Startup 3: Draupnr

This is part of a series on Building 12 Startups in 12 Months.

This is product number three: Draupnr!

Serving a folder full of html files will always be orders of magnitude faster than any dynamic, scripted site. It also requires orders of magnitude less in resources and thereby cost. Also, this paradigm allows better integration with serverless deployment and better integration with functional paradigm compute services especially. This will come up again in later projects.

But, it is hard to modify content on large sites with hundreds of pages, when the pages are all static. Nonetheless, we go to incredible lengths to simulate the speed of static pages through elaborate caching schemes. There are entire industries built on the idea of serving static versions of dynamic sites.

I have been experimenting recently with the ability to automatically, periodically fetch some data sources and then insert things into templates and generate static html files based on the data. The performance boost versus a dynamic PHP site is enormous, and the important parts can still be dynamic using JavaScript, ajax, or even PHP (ie. Facebook integration, etc.).

The Name

There is an old Norse story about a gold ring owned by Odin. Every ninth day, draupnir dripped eight copies of itself. When I was thinking about what I want this project to do, the ring from this story jumped out as the perfect name for this project.

How It Works

Periodically, the system tries to fetch various data sources and perform some work on them, then it injects the results into a series of templates and outputs that as a series of static html files.

This happens automatically on a set schedule, or whenever the admin wants to make a change to the site.
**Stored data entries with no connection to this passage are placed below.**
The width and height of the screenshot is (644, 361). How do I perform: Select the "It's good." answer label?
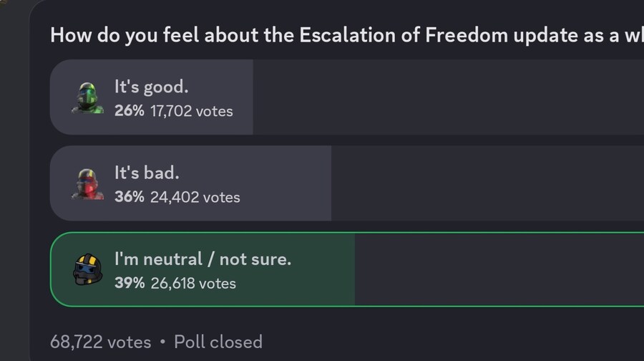[x=151, y=87]
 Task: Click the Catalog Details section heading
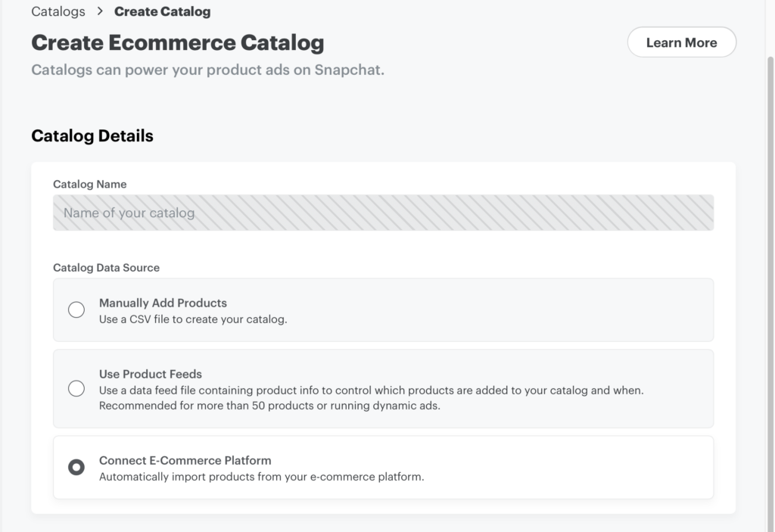tap(92, 136)
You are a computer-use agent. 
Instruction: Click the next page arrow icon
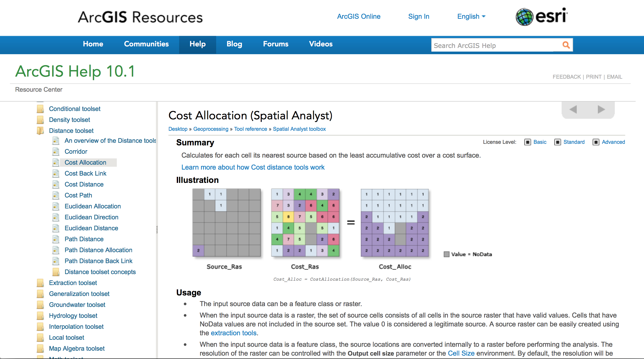601,110
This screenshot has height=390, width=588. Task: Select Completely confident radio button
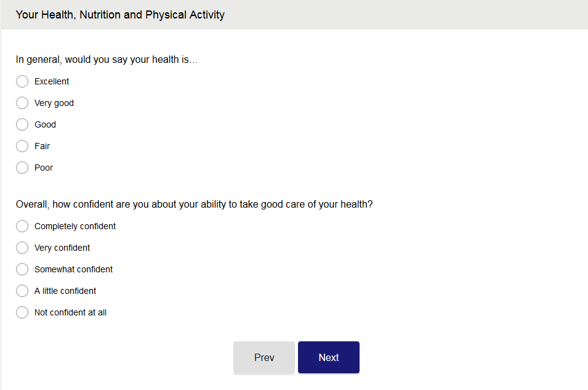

This means the site is effectively just a set of static files but with all the benefits of a dynamic application.

Obviously this does not work for every type of application. But it is perfect as a cms for a blog or some other type of data-driven content which updates infrequently enough as to gain the benefits of this approach. This idea was inspired in large part on my previous work on and by Ev Bogue’s work on metalsmith.

The product is available for free on Github and there is a live example at which automatically creates a static html page each day with a random design quote fetched from a public API.

Startup 2: RSI Alert

This is part of a series on Building 12 Startups in 12 Months.

This is product number two:!

What Inspired This Project?

I follow a few dozen stocks and do some day trading in my spare time. Working on a previous project Securities.Science, I did some research into strategies using RSI to decide when to buy and sell stocks. I got some feedback from the first users of that project about how they would like to be able to receive email alerts at certain indicator points.

For example, one simulation on Securities.Science explored trading based on the RSI-14, or the RSI for the previous 14 trading days. Whenever the RSI-14 of a stock is below 30, the simulation buys, and then sells at close on the same day. Run against the previous year’s data, this simulation indicated a 136% return. This number could easily be improved upon by selling at a better point than close, but that’s another story.

Initially, I explored trying to add email alerts to queries inside Securities.Science, but it really isn’t set up to work that way. Users construct arbitrary datasets which would be difficult to integrate into a mail trigger system, and there is obviously potential risk of abuse with automated outbound emails. I decided to build a new product which focuses on only this one type of automated email.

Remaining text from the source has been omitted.